La situation en Syrie est suffisamment critique pour ses habitants et les autres peuples de la région pour qu’un ancien président français en quête de sensations fortes et de redécollage politique et un ministre des Affaires étrangères désireux de plaire se donnent ainsi en spectacle, en exploitant la souffrance des gens comme fonds de commerce politique. Qu’une telle instrumentalisation du conflit syrien à des fins de repositionnement politique en France vienne de Sarkozy, qui s’en étonnerait ? L’ex-chef de l’État n’est-il pas coutumier du fait ? Son activisme en Libye n’obéissait-il pas à quelque besoin de remonter dans les sondages en France ?

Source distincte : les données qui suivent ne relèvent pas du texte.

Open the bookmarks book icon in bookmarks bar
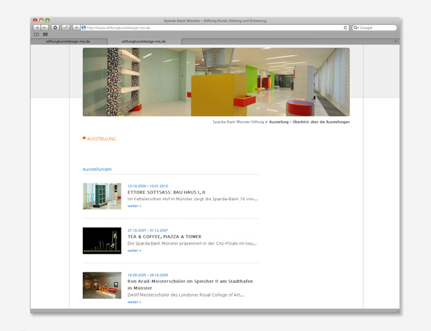The height and width of the screenshot is (331, 431). point(36,34)
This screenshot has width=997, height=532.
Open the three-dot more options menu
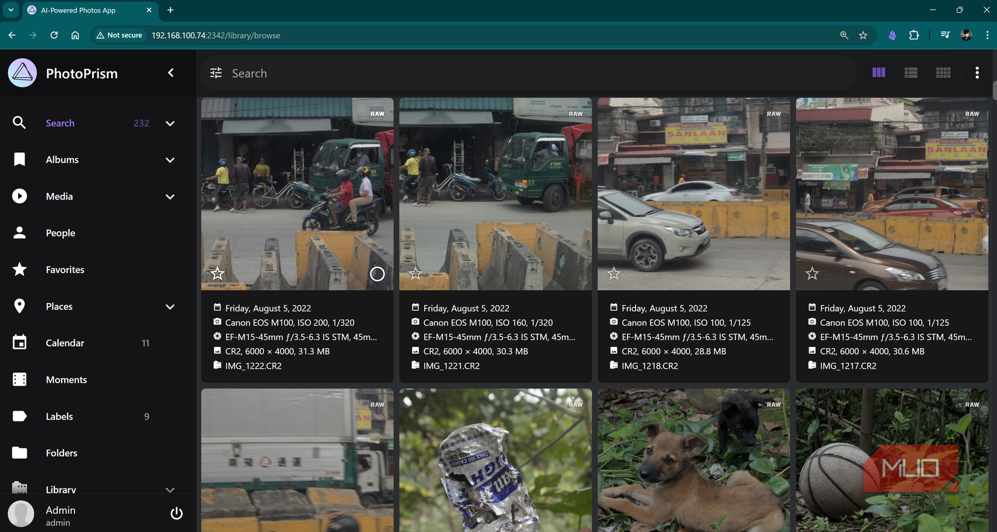976,73
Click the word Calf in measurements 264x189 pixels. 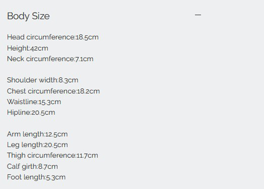(13, 166)
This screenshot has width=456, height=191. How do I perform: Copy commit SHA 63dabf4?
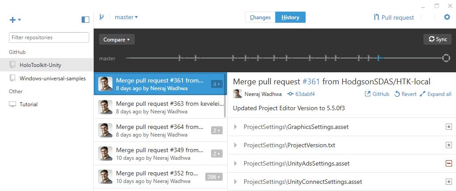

La Libye libérée dont se vante Sarkozy, parlons-en. Kadhafi a été torturé et exécuté sans aucune justice, de nombreux Noirs libyens ou immigrés subsahariens ont été et continuent d’être torturés et/ou assassinés en Libye, les bombes éclatent régulièrement en Libye libre, la loi islamique s’installe, la polygamie renaît de ses cendres, les armes parachutées par la France sarkozyste dans le Djebel Nefoussa sont désormais aux mains des djihadistes qui sèment la terreur dans les pays alentour, notamment au Mali, où ils ont installé leur quartier général, à partir duquel ils menacent toute l’Afrique de l’Ouest, jusqu’au Nigeria.
C’est ce schéma que le faux retraité Sarkozy et le « foulosophe » BHL veulent voir reproduit en Syrie : largage d’armes aux rebelles, neutralisation de Bachar al-Assad au moyen d’une no fly zone ou d’une no kill zone, selon la formule démagogique des nouveaux grands stratèges arabes, les démocrates qataris, pour faciliter la capture et l’exécution d’un chef d’État en exercice, selon le verdict sans appel de l’ayatollah Fabius Khalkhali. Comme dans le cas libyen, on ne se préoccupe guère en Syrie des atrocités également commises par les rebelles de l’Armée libre. Le chef des enquêteurs de l’Onu, le Brésilien Paulo Pinheiro, a pourtant indiqué dans son rapport que les autorités de Damas comme les rebelles ont tous commis des crimes de guerre, même si, pour contenter les Occidentaux, on a glissé que les crimes de guerre des rebelles seraient de moins grande importance !
Comme en Libye, gageons que le Tribunal pénal international, aux ordres, ne tardera pas à émettre des mandats d’arrêt contre Bachar al-Assad et ses principaux soutiens pour génocide. Quant aux chrétiens syriens quotidiennement exterminés, il s’agit d’un génocide de moindre ampleur !
Voilà ce qui risque d’arriver, si personne ne dit quelques vérités à Sarkozy : à savoir qu’il n’est plus président de la République et qu’il est censé s’être retiré de la vie politique. Tous ensemble, aidons Sarkozy à rester en retraite et à s’établir définitivement dans son luxueux riad de Marrakech, pour s’occuper de son épouse et de sa petite Giulia.